— Begin —
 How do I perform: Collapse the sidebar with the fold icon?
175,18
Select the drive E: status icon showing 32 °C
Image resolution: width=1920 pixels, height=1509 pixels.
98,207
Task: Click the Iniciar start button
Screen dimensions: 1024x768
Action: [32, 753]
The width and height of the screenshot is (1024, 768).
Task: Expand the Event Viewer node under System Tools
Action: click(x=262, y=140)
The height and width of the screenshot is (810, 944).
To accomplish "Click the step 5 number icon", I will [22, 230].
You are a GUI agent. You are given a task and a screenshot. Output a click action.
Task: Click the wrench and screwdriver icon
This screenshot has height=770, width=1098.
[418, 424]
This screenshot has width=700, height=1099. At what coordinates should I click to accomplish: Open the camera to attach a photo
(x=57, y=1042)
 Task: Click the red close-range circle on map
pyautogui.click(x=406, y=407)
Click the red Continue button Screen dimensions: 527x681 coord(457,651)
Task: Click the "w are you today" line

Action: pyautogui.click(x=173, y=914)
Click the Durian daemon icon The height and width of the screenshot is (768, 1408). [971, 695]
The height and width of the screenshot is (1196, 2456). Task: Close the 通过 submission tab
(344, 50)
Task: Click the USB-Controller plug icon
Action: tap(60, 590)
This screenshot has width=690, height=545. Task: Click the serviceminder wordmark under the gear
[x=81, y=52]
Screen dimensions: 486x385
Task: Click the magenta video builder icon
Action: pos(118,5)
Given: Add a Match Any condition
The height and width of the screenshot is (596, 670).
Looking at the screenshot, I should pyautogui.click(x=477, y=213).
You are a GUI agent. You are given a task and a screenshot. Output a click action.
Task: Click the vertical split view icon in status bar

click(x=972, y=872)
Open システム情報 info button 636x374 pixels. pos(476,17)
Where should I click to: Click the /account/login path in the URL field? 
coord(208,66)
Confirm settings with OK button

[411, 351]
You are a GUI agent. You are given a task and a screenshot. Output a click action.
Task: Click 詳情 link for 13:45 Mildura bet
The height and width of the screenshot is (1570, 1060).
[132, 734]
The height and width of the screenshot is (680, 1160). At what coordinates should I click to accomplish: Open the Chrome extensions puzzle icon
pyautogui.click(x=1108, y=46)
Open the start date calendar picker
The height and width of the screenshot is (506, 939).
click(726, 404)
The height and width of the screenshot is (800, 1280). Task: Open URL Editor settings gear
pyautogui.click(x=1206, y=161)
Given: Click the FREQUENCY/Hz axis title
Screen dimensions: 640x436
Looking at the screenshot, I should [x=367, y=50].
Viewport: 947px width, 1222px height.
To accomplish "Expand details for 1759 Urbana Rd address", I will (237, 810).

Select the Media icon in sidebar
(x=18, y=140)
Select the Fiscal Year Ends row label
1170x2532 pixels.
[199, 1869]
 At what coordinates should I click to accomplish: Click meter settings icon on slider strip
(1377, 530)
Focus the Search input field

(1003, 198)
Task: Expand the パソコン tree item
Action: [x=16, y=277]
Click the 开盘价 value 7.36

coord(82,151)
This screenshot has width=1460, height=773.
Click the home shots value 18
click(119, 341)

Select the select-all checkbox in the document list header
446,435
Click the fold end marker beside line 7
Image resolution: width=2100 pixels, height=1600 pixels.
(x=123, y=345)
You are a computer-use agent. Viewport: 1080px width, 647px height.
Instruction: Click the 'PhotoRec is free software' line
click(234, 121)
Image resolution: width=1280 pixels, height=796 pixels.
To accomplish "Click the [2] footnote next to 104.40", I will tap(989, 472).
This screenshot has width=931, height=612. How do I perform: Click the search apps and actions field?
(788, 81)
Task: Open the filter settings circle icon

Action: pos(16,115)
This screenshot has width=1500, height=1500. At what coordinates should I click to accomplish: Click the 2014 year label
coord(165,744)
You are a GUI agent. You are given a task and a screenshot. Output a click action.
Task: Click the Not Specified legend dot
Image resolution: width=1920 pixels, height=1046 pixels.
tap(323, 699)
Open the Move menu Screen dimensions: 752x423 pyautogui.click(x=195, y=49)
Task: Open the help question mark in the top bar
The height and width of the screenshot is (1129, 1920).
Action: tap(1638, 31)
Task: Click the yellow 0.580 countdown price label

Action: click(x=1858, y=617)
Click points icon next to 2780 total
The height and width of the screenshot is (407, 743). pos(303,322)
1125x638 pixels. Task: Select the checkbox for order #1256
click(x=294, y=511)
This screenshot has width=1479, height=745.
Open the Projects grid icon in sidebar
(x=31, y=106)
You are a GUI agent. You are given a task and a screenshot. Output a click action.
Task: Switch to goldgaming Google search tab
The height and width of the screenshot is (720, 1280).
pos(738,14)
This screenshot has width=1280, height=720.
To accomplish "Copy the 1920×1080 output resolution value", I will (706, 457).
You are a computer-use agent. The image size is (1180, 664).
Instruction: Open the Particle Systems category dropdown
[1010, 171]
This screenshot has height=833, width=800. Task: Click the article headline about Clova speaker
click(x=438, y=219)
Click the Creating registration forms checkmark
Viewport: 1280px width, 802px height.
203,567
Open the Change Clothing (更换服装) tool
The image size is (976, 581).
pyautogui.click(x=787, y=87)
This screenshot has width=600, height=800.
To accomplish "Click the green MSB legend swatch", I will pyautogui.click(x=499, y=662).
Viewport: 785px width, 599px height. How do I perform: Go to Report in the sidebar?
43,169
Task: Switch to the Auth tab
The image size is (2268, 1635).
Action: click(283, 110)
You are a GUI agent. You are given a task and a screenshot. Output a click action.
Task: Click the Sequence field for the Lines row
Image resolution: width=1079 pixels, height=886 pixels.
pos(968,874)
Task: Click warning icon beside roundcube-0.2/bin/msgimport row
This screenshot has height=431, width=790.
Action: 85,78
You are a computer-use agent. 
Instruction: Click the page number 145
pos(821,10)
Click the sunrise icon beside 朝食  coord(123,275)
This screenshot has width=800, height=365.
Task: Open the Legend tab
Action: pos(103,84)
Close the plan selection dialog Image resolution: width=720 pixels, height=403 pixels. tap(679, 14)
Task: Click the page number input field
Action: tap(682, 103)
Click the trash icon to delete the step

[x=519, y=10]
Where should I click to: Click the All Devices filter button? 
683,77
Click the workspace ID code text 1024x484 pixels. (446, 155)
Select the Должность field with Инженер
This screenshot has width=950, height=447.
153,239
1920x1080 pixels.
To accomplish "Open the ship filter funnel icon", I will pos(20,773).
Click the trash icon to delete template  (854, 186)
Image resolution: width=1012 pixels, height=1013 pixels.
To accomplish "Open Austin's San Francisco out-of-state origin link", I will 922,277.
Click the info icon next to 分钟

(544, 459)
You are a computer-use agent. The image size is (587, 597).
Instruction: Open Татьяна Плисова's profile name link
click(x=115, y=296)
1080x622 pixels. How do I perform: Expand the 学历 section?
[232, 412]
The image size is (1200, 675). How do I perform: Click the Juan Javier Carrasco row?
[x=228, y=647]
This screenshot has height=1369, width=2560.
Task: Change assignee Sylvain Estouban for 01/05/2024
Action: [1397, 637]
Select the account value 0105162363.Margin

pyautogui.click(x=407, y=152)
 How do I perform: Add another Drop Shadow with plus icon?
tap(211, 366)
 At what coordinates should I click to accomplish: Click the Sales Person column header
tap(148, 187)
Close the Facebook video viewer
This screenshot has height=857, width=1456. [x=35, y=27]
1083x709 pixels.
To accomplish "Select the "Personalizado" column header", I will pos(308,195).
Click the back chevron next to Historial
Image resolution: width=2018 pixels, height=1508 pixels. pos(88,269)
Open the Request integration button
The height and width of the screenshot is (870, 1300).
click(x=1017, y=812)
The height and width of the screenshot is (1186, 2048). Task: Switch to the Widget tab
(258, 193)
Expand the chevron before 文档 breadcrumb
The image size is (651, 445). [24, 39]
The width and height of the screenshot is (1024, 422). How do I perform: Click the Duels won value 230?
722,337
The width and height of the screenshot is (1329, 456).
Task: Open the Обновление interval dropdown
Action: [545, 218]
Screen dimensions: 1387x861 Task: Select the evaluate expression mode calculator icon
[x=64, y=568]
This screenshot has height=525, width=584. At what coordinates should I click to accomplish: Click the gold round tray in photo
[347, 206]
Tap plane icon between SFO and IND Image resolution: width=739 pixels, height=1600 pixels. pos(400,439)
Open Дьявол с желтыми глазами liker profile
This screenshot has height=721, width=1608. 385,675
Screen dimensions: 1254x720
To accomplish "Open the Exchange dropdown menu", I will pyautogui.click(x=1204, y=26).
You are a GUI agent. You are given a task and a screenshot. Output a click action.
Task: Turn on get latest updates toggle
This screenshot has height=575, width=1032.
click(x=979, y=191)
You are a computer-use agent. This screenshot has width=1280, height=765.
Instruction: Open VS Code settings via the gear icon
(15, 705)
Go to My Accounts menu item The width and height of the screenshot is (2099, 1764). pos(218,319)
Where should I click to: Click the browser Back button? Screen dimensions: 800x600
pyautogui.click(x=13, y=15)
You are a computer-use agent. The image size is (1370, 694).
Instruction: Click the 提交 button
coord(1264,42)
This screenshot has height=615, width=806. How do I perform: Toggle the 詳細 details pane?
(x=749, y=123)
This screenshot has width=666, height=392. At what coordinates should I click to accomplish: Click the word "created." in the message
— End —
__Task brief__.
Retype the lines of the material above, starting with the line that contains "Open the Move" and going on through the line that contains "will pyautogui.click(x=499, y=662).", with both of those lines included.

__Result for this exercise__.
Open the Move menu Screen dimensions: 752x423 pyautogui.click(x=195, y=49)
Task: Open the help question mark in the top bar
The height and width of the screenshot is (1129, 1920).
Action: tap(1638, 31)
Task: Click the yellow 0.580 countdown price label

Action: click(x=1858, y=617)
Click points icon next to 2780 total
The height and width of the screenshot is (407, 743). pos(303,322)
1125x638 pixels. Task: Select the checkbox for order #1256
click(x=294, y=511)
This screenshot has width=1479, height=745.
Open the Projects grid icon in sidebar
(x=31, y=106)
You are a GUI agent. You are given a task and a screenshot. Output a click action.
Task: Switch to goldgaming Google search tab
The height and width of the screenshot is (720, 1280).
pos(738,14)
This screenshot has width=1280, height=720.
To accomplish "Copy the 1920×1080 output resolution value", I will (706, 457).
You are a computer-use agent. The image size is (1180, 664).
Instruction: Open the Particle Systems category dropdown
[1010, 171]
This screenshot has height=833, width=800. Task: Click the article headline about Clova speaker
click(x=438, y=219)
Click the Creating registration forms checkmark
Viewport: 1280px width, 802px height.
203,567
Open the Change Clothing (更换服装) tool
The image size is (976, 581).
pyautogui.click(x=787, y=87)
This screenshot has width=600, height=800.
To accomplish "Click the green MSB legend swatch", I will pyautogui.click(x=499, y=662).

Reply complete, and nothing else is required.